A Spanish father and daughter who have had a child born of incest are challenging authorities for their right to raise the baby. They claim their relationship is legal in Spain and that social services has taken their baby under false pretenses.

Residents of the Spanish island of Majorca, the 36-year-old father and his 18-year-old daughter say their sexual relationship is consensual, The Telegraph reports. The couple are identified only by the names Cris and Sara.

“We may be father and daughter, but [Sara] has never seen me as a parent because I am much more like a friend than a father figure,” Cris told local newspaper Cronica Balear in Spanish. He added that their “relationship started like they all do — with flirting, getting along and then trust … everything was going well until people found out about it.”

Hours after Sara gave birth to Cris’ child in November, Majorcan social services arrived to take the baby away. Officials have cited concerns over the child’s well-being due to allegations of physical abuse from Cris’ ex-wife, who is also Sara’s biological mother.

Cris says the allegations are false and that social services took the baby because of his incestuous relationship with Sara.

“They tell you that this relationship is not good for the baby,” Cris said. "They told us it is immoral and that what we have done is wrong, although on paper they put something else because legally they cannot say they are taking the girl away because it is an immoral relationship."

“My ex-wife is jealous and cannot understand the relationship,” he added. “So she is trying to destroy it.”

Incest is legal in Spain as long as both parties are able to give adult consent.

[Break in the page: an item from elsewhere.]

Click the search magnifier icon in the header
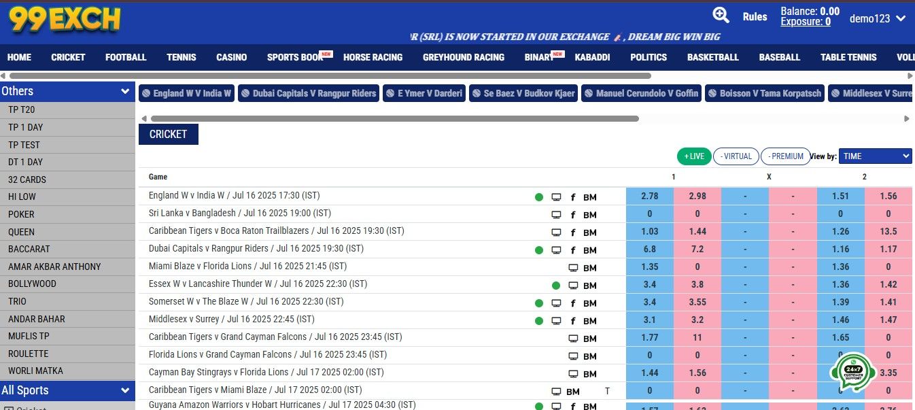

While Sara became pregnant with her father’s child at the age of 17, the age of consent in Spain is 16, notes The Telegraph.

Sara alleges social services offered her the options of giving up her child for adoption or raising the baby as a single parent.

“My relationship may be unusual, but it would be worse for a child to be given up for adoption or grow up in a center,” Sara said. “People say [the relationship] is wrong. Well, I respect their opinion, but I do not care.”

This case is similar to a custody battle in 2012, when German biological siblings Patrick Stuebing and Susan Karolewski took their case to the European Court of Human Rights, BBC reports.

Raised apart and meeting in their 20’s, the brother and sister had four children together, three of them taken by social services.

Stuebing was sentenced to three years in prison for incest, while Karolewski was deemed too mentally unstable to be held accountable. The couple lost their custody case in 2012.